/---

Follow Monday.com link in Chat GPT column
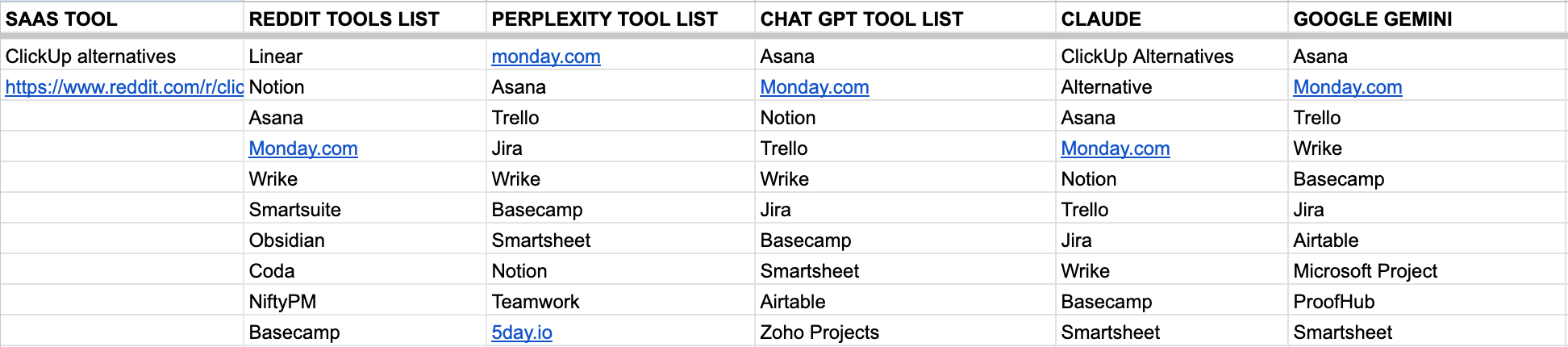The height and width of the screenshot is (347, 1568). tap(815, 87)
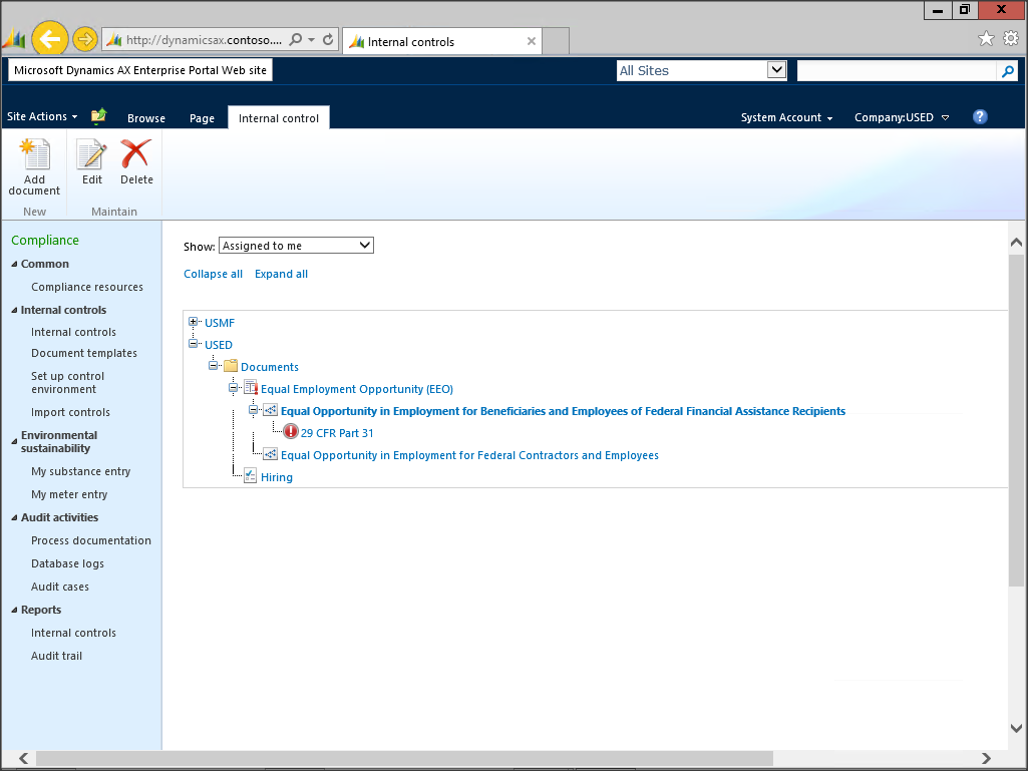This screenshot has height=771, width=1028.
Task: Click the site search input field
Action: click(x=896, y=71)
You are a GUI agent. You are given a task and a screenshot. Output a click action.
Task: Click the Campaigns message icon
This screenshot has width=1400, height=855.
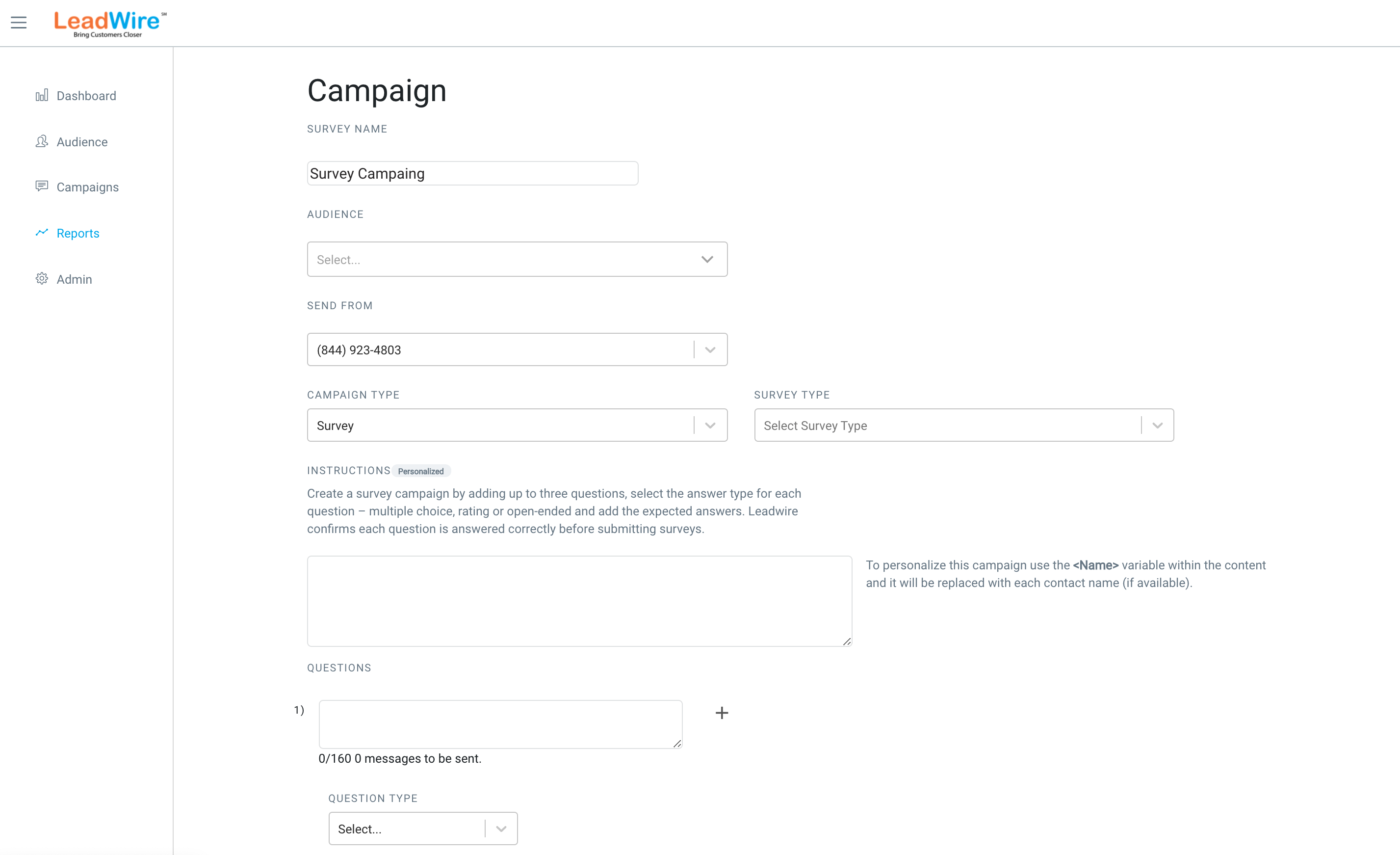tap(42, 187)
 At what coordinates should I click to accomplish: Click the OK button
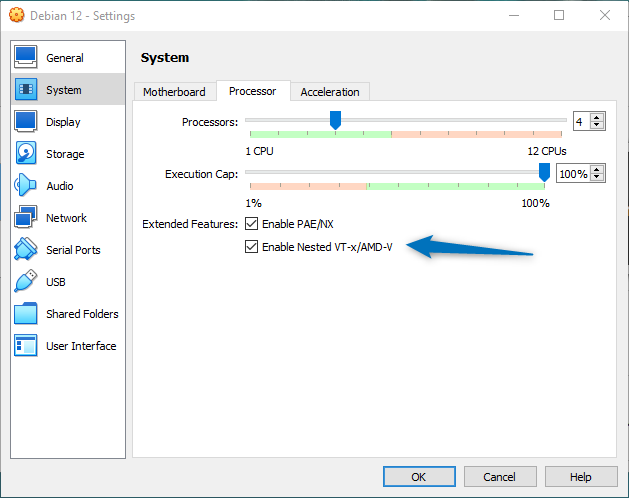[418, 477]
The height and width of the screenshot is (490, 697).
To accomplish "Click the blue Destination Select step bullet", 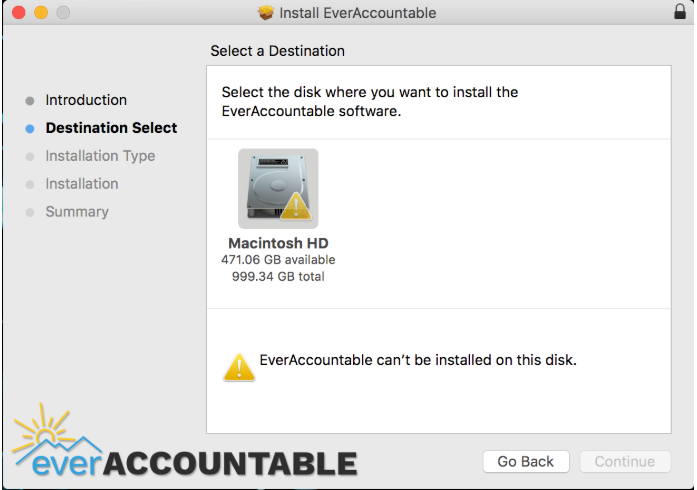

\---

**TRY IT:** Before you print the records, please set aside any pictures and keep everything else exact.

**SOLUTION FOR THIS EXERCISE:**
Follow Monday.com link in Chat GPT column
The height and width of the screenshot is (347, 1568). tap(815, 87)
This screenshot has height=771, width=1028.
Task: Click the site search input field
Action: click(x=896, y=71)
You are a GUI agent. You are given a task and a screenshot. Output a click action.
Task: Click the Campaigns message icon
This screenshot has width=1400, height=855.
tap(42, 187)
 At what coordinates should I click to accomplish: Click the OK button
[418, 477]
The height and width of the screenshot is (490, 697).
To accomplish "Click the blue Destination Select step bullet", 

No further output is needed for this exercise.